What is phishing and how do I avoid it?

Phishing is a cyber attack in which scammers send fake emails with intent to steal your personal information or get you to download malware. Common examples of phishing emails include unexpected “special offers,” notifications that your email account is reaching its quota or may be suspended, or classic scams like the Nigerian advance fee fraud.


    How do I avoid falling victim to phishing scams?

    Always verify that the sender is legitimate and that the links go to trustworthy domains. Look for mistakes in the information or wording of the email. If you have questions about the email’s content, contact the alleged sender through a separate channel. You can also check the Secure UD Threat Alerts blog to see if the email has been identified as a known scam. If you receive a phishing scam, just erase it.

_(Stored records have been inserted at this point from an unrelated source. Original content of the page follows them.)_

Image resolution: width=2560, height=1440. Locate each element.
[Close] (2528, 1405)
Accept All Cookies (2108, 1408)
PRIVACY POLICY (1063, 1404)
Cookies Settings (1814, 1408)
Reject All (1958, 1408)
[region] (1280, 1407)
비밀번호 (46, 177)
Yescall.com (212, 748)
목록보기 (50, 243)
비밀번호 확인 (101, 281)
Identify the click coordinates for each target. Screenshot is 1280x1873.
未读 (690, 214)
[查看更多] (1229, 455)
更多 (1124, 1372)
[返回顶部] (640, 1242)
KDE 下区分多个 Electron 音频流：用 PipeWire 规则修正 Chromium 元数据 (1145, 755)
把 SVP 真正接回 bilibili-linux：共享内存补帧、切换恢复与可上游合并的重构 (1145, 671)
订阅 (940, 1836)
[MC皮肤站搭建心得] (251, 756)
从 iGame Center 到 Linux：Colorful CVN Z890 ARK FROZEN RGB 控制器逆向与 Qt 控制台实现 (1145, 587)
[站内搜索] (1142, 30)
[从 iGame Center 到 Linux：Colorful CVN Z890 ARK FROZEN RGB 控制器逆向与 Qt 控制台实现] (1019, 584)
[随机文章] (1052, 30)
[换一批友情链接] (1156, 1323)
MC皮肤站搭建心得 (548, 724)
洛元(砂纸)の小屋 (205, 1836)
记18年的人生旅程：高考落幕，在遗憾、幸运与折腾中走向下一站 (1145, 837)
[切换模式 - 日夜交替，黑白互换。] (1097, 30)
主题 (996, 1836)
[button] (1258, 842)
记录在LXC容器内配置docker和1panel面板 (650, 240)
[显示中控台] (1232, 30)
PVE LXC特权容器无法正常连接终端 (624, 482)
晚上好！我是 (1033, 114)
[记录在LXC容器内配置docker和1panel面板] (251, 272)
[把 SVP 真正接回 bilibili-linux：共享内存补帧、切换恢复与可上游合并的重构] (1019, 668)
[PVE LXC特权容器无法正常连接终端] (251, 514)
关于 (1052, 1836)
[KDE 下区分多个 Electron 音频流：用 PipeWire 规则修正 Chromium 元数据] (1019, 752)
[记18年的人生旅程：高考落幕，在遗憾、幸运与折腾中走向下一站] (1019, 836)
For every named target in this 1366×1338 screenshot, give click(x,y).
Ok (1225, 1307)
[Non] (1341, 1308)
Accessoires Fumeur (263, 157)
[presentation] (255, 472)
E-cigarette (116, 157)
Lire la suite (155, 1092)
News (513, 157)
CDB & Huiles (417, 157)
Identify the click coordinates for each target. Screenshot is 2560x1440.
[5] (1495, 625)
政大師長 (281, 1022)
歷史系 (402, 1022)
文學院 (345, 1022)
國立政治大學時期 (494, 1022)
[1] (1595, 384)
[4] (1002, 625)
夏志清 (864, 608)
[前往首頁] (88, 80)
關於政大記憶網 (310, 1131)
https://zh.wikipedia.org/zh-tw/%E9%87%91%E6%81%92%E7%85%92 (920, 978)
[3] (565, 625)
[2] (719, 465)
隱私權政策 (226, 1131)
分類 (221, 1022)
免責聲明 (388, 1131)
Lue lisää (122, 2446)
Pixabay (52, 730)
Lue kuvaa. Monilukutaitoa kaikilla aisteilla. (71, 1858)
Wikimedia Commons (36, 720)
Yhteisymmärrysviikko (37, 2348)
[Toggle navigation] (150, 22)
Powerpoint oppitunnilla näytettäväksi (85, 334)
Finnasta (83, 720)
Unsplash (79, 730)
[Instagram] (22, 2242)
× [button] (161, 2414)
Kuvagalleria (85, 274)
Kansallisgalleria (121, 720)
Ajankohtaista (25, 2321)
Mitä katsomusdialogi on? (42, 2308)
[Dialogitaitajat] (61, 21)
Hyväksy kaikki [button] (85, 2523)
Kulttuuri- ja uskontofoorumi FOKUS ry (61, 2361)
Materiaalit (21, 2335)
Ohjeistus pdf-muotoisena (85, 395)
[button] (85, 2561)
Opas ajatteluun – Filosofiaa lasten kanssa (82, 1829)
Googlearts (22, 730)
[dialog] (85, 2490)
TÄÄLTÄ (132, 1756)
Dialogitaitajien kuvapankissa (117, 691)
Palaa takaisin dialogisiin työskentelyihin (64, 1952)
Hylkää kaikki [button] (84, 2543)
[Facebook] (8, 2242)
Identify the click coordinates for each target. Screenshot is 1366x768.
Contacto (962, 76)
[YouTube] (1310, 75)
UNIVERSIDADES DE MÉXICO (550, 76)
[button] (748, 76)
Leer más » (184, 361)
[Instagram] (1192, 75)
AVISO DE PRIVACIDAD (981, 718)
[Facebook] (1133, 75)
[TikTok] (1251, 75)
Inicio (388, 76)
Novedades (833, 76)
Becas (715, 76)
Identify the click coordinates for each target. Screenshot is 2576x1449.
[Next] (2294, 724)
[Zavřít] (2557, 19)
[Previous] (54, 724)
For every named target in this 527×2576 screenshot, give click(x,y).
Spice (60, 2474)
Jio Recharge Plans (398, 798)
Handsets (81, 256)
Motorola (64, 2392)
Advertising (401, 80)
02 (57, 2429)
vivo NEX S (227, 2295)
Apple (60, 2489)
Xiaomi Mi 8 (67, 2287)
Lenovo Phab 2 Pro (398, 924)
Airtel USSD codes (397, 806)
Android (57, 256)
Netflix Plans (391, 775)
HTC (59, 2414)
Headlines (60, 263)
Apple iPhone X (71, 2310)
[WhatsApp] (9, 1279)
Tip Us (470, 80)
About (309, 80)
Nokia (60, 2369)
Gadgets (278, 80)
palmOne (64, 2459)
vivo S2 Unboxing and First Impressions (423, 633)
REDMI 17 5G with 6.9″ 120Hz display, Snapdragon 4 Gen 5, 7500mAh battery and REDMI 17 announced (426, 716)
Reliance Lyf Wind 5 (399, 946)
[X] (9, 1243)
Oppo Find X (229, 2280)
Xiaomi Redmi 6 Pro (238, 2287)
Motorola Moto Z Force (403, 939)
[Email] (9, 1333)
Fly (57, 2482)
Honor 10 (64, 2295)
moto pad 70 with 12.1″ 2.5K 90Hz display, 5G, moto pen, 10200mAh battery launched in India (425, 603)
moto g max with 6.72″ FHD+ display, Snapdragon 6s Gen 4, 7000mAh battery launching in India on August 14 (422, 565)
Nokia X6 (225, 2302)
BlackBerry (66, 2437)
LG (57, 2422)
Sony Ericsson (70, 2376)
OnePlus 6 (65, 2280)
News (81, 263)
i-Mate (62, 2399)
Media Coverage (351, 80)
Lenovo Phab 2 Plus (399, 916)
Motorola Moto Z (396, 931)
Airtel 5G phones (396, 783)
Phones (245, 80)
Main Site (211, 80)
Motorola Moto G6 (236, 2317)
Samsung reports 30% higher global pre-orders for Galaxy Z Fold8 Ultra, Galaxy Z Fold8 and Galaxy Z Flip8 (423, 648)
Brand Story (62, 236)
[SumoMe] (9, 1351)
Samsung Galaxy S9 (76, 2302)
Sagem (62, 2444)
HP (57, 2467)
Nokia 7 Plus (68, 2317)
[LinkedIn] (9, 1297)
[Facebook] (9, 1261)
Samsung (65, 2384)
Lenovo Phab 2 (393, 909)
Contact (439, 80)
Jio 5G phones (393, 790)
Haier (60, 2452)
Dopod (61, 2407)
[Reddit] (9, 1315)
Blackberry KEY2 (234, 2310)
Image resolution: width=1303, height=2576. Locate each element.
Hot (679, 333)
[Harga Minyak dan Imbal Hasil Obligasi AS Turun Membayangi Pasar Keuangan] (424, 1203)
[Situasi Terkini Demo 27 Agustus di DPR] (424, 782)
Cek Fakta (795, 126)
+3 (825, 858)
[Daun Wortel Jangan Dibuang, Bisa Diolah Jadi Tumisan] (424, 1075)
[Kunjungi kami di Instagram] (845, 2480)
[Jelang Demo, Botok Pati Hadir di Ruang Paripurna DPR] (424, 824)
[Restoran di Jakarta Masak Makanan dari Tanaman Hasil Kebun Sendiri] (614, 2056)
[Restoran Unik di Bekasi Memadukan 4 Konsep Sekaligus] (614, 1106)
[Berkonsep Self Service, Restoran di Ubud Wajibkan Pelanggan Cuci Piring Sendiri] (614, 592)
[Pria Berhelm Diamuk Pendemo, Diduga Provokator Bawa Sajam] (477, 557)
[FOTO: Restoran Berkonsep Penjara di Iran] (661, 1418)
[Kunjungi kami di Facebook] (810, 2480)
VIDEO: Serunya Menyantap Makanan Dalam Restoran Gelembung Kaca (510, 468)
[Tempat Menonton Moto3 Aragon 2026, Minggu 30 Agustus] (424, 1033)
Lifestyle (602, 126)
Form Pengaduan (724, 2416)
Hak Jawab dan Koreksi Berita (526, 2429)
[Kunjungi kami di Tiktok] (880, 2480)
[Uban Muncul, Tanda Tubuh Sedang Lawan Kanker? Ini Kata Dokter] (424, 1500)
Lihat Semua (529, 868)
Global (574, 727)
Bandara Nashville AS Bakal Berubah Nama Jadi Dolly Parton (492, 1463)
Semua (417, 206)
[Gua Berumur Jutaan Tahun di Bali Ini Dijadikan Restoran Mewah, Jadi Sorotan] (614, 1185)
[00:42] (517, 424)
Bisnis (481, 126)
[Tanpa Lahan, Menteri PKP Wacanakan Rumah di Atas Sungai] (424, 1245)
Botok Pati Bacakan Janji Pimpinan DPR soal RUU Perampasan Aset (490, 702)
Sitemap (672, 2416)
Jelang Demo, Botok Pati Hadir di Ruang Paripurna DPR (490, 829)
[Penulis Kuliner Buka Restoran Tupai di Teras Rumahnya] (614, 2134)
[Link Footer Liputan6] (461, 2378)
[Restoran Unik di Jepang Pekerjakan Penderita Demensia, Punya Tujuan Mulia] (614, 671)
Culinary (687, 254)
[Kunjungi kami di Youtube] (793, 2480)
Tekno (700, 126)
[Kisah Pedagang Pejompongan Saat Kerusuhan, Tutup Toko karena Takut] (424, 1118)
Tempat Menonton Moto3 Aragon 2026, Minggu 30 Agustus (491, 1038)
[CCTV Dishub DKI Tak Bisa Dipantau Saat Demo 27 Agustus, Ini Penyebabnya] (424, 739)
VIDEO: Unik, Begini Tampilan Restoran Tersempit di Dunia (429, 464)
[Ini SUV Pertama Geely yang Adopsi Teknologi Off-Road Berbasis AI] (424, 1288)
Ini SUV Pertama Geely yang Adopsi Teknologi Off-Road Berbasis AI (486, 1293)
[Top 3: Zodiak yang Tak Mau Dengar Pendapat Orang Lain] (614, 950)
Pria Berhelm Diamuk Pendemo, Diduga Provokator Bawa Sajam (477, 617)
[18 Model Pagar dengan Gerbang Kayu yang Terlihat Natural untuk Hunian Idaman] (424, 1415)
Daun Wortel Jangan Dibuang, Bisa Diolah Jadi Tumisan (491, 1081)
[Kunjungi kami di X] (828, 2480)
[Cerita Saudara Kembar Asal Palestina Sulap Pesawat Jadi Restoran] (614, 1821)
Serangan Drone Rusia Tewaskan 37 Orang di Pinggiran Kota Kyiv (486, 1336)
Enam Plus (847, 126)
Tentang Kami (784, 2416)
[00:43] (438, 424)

    What is Spear Phishing?

    Spear Phishing is particularly dangerous. In a spear phishing attack, scammers use a company’s real logos, names, and terminology and may even spoof real email addresses in order to create convincing phishing emails to trick that company’s employees. For example, previous spear phishing attacks on the University community have used terms like “UDelNet” and logos like the interlocking UD in official-looking fake emails.


    What kinds of information are safe to share on social networking sites?

    When using social media, control your shared information and limit personal details. Attackers can exploit shared data for impersonation or authentication bypass. Remember, once posted, information can’t always be deleted, and personal photos may circulate widely. Adjust privacy settings, censor personal data, and consider disabling location services and photo tagging.

    What is two-factor authentication (2FA)?

    Two-factor authentication (2FA) enhances account security by requiring an additional authentication factor after the standard username and password. It prevents unauthorized access even if passwords are compromised. By entering a temporary security code or answering a security question, hackers are unable to log in without the second factor, ensuring stronger protection for your accounts.